Ma philosophie de la bio

Comme je le disais rapidement dans mon message de présentation de ce site, il existe plusieurs manières de pratiquer l'agriculture biologique. En fait, je dirais presque qu'il y a autant de pratiques que de pratiquants. Ce qui nous regroupe tous, c'est le cahier des charges AB que nous devons tous respecter. Mais au-delà de ce cahier des charges, les pratiques agricoles sont multiples et souvent guidées par les contraintes économiques; on ne travaille pas de la même manière lorsqu'on doit produire pour des grossistes ou pour de la vente directe. Dans un cas, vous produisez de grandes quantités sur une diversité de légumes limitée, dans l'autre vous produisez de «petites» quantités sur une gamme très large.

Dans mon cas, je travaille seul et vends toute ma production en vente directe, sauf de rares excédents que je livre chez un grossiste. J'ai également fait le choix de privilégier l'équilibre de mon environnement de culture en minimisant l'utilisation de produits parmi ceux autorisés en AB. Je m'interdis, par exemple, l'usage de produits non sélectifs (i.e. qui ne cible pas un ravageur particulier mais impacte tout le vivant) tel que le pyrèthre.

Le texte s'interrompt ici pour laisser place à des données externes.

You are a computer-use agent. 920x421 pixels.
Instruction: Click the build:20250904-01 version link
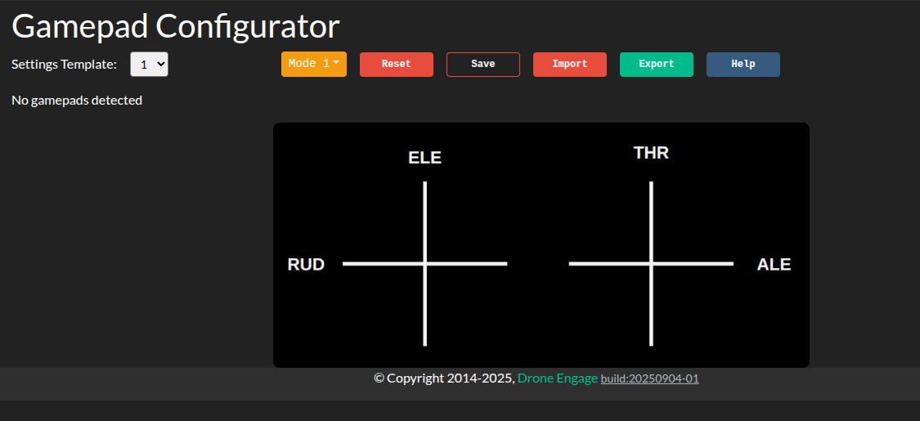(649, 378)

En fait je n'utilise que du produit anti-limace, et encore de manière très ciblée, ce qui fait que mes légumes sont souvent «habités». J'utilise par contre couramment des purins de plantes, tels que, le purin d'ortie, de prêle, de fougère et de consoude, qui pour certains renforcent les défenses immunitaires naturelles des plantes.

Par ailleurs, de manière à limiter mon impact sur l'environnement, je n'utilise pas de serres chauffées pour les cultures et très peu de paillage plastique (uniquement sur ail et échalote) que je ré-utilise d'année en année. Cela implique pas mal de travail de désherbage manuel, et donc peut être moins de productivité, mais c'est un choix que j'assume, car il est pour moi plus cohérent avec ma vision de la bio.

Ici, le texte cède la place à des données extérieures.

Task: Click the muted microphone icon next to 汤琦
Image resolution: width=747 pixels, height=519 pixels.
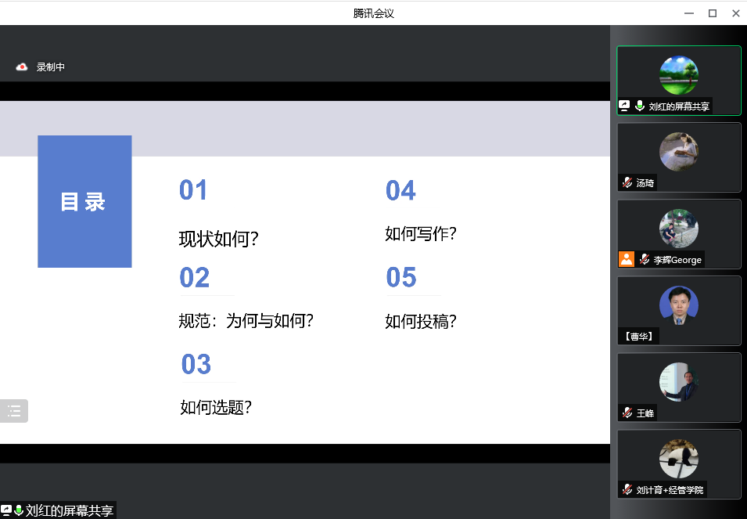Action: [x=627, y=182]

De la même manière, je me refuse à utiliser de l'eau pompée en profondeur pour cultiver mes légumes. Pour cela, je fais appel:

  • à l'eau de pluie, récupérée sur les tunnels de culture; les quantités récupérées ainsi sont considérables, plusieurs centaines de m3 par an. J'utilise cette eau elle pour l'arrosage de tous les plants produits sur la ferme, pour le premier arrosage après plantation, pour arroser les cultures qui peuvent s'arroser au seau (comme les tomates ou courges) et pour laver le camion.
  • à l'eau de ruissellement, que je capte dans une retenue qui me sert essentiellement pendant la période la plus sèche ou pour arroser les cultures sous abris
Il faut dire que j'ai la chance de bénéficier d'une terre très argileuse, certes délicate à travailler, mais qui donne des légumes avec plein de saveurs et qui présente l'avantage de très bien retenir l'eau de pluie, pour peu que le sol soit correctement travaillé.

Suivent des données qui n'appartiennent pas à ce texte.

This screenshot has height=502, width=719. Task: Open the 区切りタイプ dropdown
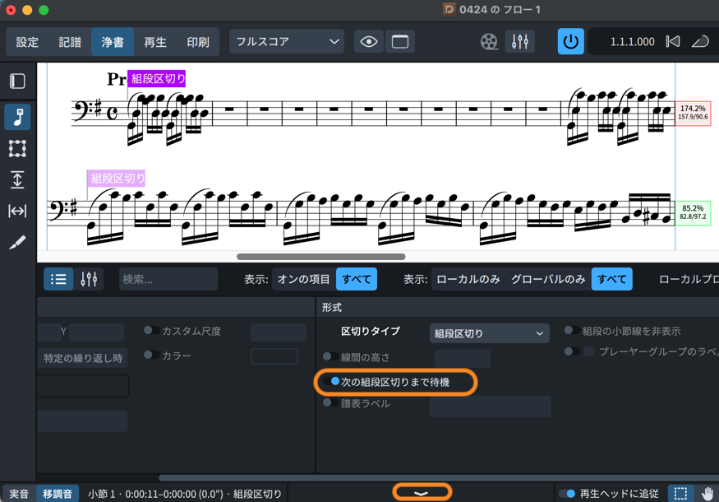[x=488, y=333]
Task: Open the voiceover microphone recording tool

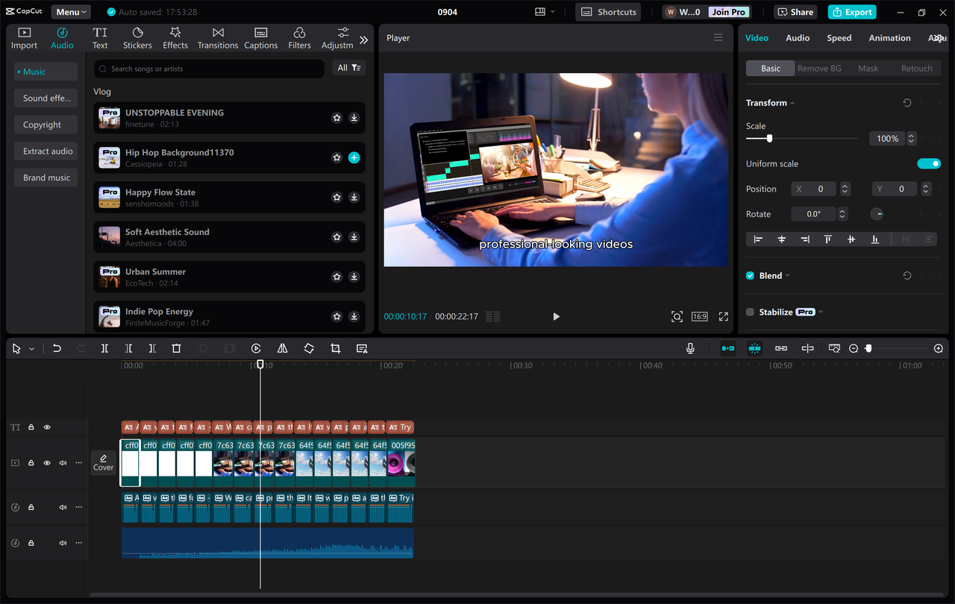Action: click(x=690, y=348)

Dans le domaine du travail du sol justement, je n'utilise pas, ou peu, d'outils rotatifs qui, s'ils ont l'avantage de préparer rapidement une surface, présentent aussi l'inconvénient de beaucoup perturber la vie du sol. Je privilégie donc l'usage systématique d'outils à dents qui, utilisés à bon escient, donnent d'excellents résultats même sur une terre très lourde, très argileuse. On peut tout à fait, avec ces outils à dents, avoir une structure de terre très fine, qui file entre les doigts comme du sable, malgré ses 30 ou 40% d'argile.

Fin 2015, j'ai démarré une expérimentation en permaculture, histoire de tester la viabilité économique de ce mode de production qui me séduit beaucoup sur le papier.
Les avantages de ce mode de production sont nombreux. Parmi les plus intéressants, car ils rentrent pleinement dans ma philosophie, on peut citer la réduction massive des intrants sur la ferme. Tous les travaux se font manuellement (exit donc le tracteur, grand consommateur d'énergie fossile), et le sol devient auto-fertile (pas d'usage d'engrais).
Deux bonnes raisons parmi d'autres pour tester cela grandeur nature, en vous communiquant les résultats les plus marquants.